Wednesday, January 31, 2007

Boys will be boys

So the other night, Ty and I were awakened numerous by a child. Oh no, not Nolan as you might think, it was Caleb. He was complaining that his pe... hurt. Alright, whatever, it is something I will never understand but we showed him how to adjust himself and that seemed to work. Fast forward to today when we were at the library when he stuck his hand down his pants to "fix it". I was quite mortified. My house is full of boys, and sometimes I feel very out of my element.

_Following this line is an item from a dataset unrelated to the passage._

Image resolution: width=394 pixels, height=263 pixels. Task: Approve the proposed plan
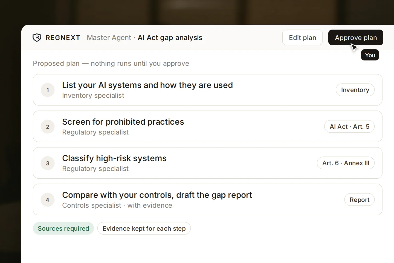click(x=356, y=38)
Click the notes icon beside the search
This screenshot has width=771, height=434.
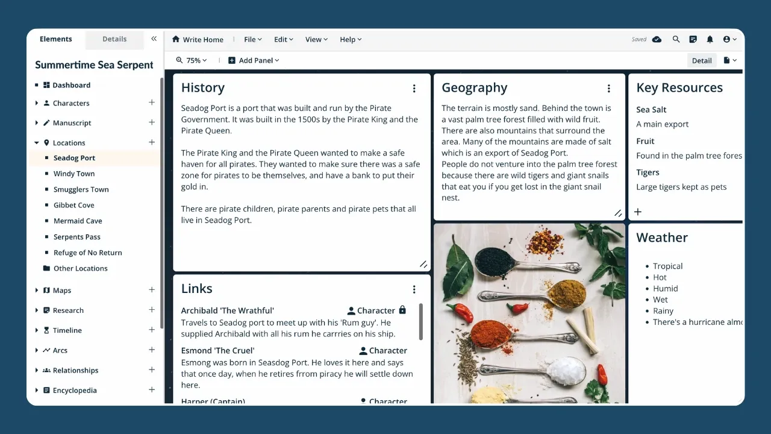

Saturday, January 27, 2007

Addictions

Sounds foreboding does it not? But really, I think we all have a bit of an addictive nature, some more than others, of course. I think on the scale of addictive personalities, I would rank in the med/high range. My latest addiction (which I happily share with others) is this crazy game-Settlers of Catan. Why I enjoy frivolously spending many hours upon hours playing this game, I have yet to figure out. It is the perfect blend of strategy and chance where every game is different enough that it holds my interest. It doesn't hurt to win every once in a while, as well.

In addition to that, I am addicted to 24 (the television show) and LOST. Nothing inherently wonderful about these shows, but they are different from your average sitcom. I like trying to figure things out and form my theories. So, there you have it, my addictions of the moment. You are absolutely welcome to join me in my madness. Come watch 24 or LOST and then we'll play Settlers!

Wednesday, January 24, 2007

Jungle Java and the New Tooth

Sounds like a great title for a children's book, right? Nope, just today's happenings. Caleb and I went to Jungle Java along with our MOPS group today. That place is a kids' wonderland of climbing fun and they have great coffee as well. Caleb enjoyed playing with lots of kids and running all over.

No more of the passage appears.